SECCIÓN DE TEXTO>
* * * * * * * * *

El momento culminante de la película es el
concierto de los chicos. Pues bien: Lester dio instrucciones a los operadores
que lo rodaron. Fueron éstas: “Rodad lo que os parezca bien”. El resultado es
impresionante. Primerísimos primeros planos de los dientes de John, una
panorámica de los músicos desde bambalinas, miradas de inteligencia entre
George y Paul, la encantadora sonrisa de Ringo, Paul que se equivoca en la
estrofa, la mesa del realizador, las niñas que gritan. Nunca, a nadie, se le
había ocurrido eso de la “cámara subjetiva”. Cuenta Lester, con su espléndido sentido
del humor, que alguien le dijo que él era el “padre de la MTV”. “Exijo una
prueba del ADN”, fue su respuesta.
Las canciones que suenan en el film fueron
escritas por Lennon a petición del productor. Quién lo iba a decir, con lo
clásicas que ya me suenan. Las he redescubierto, todas ellas.
Qué película tan moderna. A ver si me
entendéis: qué adelantada, qué bien pensada. No pasan los años por ella. Es una
obra de arte, es cine en estado puro. Y da cuenta de toda una generación que no
quería saber nada de patrioterismos ni de líos, ni de peleas, ni de guerras, ni
de penalidades. Querían renovar el mundo, con la mejor intención. Nada de
cambiar el sistema, seguramente. Deseaban despreocuparse. Bueno, hicieron lo
que pudieron.

* * * * * * * * *

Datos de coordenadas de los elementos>
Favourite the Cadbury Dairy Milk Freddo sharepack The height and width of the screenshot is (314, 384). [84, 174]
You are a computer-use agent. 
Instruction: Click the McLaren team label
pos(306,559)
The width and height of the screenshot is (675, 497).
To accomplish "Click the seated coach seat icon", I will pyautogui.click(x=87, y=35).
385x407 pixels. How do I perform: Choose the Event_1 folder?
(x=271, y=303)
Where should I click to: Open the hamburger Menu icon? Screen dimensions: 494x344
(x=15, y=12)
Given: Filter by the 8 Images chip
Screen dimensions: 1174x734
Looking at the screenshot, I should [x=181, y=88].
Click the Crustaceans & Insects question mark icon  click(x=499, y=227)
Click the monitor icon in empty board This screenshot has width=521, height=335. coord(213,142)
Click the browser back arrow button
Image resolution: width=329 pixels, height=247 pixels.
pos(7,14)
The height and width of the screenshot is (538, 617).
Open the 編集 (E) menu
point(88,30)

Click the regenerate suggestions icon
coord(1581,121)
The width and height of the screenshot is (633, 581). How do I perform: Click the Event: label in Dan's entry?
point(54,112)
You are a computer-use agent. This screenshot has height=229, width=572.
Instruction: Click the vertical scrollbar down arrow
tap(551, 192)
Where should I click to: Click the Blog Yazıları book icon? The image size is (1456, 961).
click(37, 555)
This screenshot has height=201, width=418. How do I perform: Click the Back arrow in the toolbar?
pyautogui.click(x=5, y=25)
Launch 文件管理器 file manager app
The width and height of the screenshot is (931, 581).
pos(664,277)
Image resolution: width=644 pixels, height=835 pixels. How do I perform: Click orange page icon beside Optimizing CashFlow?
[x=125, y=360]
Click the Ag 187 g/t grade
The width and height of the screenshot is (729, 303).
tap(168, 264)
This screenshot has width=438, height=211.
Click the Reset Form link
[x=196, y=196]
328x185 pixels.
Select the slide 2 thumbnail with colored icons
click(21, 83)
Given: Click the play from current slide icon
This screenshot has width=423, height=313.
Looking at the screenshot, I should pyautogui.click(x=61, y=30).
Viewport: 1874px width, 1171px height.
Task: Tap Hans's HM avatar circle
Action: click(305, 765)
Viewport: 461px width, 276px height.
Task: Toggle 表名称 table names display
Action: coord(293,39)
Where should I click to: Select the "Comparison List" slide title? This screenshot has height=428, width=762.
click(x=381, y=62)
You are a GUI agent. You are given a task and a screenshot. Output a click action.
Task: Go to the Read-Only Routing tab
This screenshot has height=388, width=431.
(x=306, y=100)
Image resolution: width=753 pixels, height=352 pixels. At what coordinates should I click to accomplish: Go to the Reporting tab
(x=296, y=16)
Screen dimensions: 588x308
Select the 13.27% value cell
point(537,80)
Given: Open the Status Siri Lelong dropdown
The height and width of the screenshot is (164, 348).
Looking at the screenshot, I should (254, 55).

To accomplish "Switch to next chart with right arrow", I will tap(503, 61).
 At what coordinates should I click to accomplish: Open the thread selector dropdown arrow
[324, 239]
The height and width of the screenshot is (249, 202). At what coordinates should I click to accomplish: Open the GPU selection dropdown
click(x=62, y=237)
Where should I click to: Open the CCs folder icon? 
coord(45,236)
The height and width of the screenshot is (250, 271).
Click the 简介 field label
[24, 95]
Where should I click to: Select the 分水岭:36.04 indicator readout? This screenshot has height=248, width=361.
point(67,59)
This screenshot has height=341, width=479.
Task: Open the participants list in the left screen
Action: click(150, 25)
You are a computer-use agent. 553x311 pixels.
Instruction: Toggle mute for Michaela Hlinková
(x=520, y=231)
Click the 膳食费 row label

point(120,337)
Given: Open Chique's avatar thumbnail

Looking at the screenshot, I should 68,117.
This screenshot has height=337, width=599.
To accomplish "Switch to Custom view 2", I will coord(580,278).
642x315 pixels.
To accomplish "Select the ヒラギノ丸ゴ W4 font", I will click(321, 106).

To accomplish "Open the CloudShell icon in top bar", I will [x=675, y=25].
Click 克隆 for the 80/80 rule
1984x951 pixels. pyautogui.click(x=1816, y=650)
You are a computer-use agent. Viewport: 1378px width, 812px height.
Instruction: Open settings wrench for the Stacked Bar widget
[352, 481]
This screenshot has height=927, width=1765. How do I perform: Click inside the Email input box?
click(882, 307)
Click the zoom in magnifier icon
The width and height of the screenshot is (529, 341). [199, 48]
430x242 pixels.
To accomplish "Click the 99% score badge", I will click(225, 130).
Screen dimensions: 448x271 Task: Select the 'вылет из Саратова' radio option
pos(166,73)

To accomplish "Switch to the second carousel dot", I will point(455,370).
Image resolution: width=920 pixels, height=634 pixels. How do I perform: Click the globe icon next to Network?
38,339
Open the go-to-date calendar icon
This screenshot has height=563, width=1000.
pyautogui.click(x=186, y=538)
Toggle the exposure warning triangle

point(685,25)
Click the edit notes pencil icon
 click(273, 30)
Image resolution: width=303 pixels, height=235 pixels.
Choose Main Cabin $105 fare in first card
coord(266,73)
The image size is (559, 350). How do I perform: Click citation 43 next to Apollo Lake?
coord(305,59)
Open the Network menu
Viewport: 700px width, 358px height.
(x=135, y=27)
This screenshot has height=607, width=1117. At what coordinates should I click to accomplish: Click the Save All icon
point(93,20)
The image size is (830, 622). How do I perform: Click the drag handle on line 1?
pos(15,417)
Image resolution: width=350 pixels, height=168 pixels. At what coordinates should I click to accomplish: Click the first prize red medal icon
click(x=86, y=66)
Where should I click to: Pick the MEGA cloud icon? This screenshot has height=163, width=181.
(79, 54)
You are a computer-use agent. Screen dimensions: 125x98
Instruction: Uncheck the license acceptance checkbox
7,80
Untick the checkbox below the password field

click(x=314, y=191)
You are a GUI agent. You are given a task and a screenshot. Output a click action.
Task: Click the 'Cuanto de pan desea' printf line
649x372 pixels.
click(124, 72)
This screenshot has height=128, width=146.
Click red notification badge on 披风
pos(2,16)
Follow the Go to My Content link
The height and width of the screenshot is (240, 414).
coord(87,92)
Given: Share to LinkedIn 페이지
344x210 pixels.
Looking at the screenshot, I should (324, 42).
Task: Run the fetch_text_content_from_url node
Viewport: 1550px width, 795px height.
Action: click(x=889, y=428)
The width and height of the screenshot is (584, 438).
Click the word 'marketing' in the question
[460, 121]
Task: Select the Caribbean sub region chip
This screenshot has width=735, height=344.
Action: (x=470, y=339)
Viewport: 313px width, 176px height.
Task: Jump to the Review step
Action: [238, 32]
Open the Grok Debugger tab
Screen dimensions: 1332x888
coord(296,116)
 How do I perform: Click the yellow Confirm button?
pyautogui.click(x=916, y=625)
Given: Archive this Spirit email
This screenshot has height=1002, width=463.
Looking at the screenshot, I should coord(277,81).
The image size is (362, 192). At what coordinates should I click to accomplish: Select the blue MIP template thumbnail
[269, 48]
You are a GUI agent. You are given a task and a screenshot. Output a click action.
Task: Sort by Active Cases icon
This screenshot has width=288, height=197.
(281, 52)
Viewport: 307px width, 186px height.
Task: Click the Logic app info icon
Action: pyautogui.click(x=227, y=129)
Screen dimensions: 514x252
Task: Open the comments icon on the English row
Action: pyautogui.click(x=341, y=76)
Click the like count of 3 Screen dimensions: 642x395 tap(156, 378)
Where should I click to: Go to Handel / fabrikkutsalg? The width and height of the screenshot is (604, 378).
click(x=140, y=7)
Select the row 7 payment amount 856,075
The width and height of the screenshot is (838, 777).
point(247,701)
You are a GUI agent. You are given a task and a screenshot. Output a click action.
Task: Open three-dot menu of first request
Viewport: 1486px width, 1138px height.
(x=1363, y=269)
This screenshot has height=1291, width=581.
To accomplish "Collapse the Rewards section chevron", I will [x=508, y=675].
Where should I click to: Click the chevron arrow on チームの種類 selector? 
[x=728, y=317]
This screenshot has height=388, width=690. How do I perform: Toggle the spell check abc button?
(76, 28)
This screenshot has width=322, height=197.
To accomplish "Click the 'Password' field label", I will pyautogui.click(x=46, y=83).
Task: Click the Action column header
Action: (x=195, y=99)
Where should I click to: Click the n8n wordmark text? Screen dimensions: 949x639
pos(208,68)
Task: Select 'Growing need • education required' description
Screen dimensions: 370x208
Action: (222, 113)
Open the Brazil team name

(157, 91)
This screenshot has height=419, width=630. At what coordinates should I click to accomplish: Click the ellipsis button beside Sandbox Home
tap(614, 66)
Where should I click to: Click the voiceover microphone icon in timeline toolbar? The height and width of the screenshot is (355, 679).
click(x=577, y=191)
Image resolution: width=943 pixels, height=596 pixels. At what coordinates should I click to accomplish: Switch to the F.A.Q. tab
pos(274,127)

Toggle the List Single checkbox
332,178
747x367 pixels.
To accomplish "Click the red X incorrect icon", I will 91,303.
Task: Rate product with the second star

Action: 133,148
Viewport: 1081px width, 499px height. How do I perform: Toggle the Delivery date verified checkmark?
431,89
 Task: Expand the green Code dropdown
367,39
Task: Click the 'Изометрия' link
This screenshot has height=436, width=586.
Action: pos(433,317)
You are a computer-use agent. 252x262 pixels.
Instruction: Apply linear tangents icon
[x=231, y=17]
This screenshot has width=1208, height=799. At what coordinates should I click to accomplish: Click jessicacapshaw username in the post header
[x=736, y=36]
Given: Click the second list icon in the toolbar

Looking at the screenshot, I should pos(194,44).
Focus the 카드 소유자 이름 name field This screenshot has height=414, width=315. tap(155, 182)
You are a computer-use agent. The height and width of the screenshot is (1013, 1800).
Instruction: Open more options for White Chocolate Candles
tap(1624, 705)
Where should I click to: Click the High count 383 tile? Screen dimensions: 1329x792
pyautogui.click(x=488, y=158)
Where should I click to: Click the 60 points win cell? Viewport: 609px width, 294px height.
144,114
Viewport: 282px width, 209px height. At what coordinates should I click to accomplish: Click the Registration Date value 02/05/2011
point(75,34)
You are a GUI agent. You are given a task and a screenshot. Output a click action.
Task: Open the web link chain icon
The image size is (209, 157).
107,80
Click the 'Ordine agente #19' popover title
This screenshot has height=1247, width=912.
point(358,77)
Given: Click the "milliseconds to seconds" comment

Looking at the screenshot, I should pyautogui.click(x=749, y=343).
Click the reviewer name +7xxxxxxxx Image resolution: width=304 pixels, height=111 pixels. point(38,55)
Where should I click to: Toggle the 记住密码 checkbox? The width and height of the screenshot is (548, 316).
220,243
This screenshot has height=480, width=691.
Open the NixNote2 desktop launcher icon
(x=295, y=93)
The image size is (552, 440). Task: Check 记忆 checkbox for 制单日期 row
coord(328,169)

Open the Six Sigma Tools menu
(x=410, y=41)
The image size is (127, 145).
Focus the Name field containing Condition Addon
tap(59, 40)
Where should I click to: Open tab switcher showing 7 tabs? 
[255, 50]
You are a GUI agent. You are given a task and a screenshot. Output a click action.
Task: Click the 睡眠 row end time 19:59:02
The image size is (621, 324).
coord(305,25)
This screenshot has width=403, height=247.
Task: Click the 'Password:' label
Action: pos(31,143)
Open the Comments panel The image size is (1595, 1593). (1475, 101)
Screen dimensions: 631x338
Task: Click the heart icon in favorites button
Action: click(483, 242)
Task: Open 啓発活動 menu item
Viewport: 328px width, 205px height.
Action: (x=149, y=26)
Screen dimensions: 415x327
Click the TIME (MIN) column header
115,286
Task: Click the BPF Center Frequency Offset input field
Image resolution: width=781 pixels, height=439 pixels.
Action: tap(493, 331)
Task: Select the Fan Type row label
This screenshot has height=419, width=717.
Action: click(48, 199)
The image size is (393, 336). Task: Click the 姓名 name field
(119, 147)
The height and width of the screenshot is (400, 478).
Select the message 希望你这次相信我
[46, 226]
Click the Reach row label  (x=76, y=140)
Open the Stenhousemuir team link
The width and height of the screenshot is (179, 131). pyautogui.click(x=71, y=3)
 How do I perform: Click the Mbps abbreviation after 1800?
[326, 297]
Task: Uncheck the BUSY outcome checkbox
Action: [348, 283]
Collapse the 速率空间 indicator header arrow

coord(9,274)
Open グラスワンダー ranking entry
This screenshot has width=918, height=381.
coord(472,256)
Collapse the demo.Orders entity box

* * * * * * * * *

QUÉ SE PIDE>
a. Según el texto sobre la película de Lester, ¿qué instrucción dio Lester a los operadores que rodaron el concierto?
b. Retoma, por favor, el texto sobre la película de Lester y continúalo a partir de su última frase.
Las filas no hacen falta para nada aquí.

RESULTADOS>
a. Les dijo: "Rodad lo que os parezca bien".

b.
Al menos consiguen alegrarnos. Y eso no es
moco de pavo. Por cierto, Feliz Navidad a todos.<
Tres notas
del editor.– 1ª) La referencia que se hace en el texto
a J. Ortiz no ha sido suprimida por expresa prohibición de la autora. Tomémosla
como una humorada navideña. 2ª) Martos no cuenta –porque no le da la gana, pero
quizá al personal lector le apetezca saberlo– que hasta la canción que dio
título al filme de Lester fue fruto de una gamberrada. Estaban, ya avanzado el
rodaje, recordando una noche de trabajo y Ringo exclamó exactamente eso: «It’s
been a hard day’s night!», o sea, y en traducción libre: «¡Menuda
nochecita aquella!». Lennon, siempre dispuesto a la broma, empezó a ponerle
música. Y de ahí salió la canción, y el título de la película. A quienes la
vean y la disfruten, les recomiendo que no se pierdan tampoco Help!, con los mismos autores y el mismo
director, sólo que ya en color. Genial. En mi criterio, fue en Help! donde Lester estableció las reglas
del videoclip musical, tal como hoy lo conocemos. Y 3ª) Discrepo de la afirmación
de que hasta esta película «nunca, a nadie, se le había ocurrido eso de la
“cámara subjetiva”». Que yo recuerde –así, de memoria–, el recurso
cinematográfico a la llamada cámara
subjetiva tenía no menos de 30 años cuando A Hard Day’s Night llegó a las pantallas en 1964. Un veterano
director llamado Alfred Hitchcock llevaba echando mano de él, con generosidad e
inteligencia, desde hacía ya un puñado de décadas. Por lo demás, creo que el
análisis que hace Martos de la película da en el centro de la diana. De esa
diana con la que arranca Help!, por
ejemplo.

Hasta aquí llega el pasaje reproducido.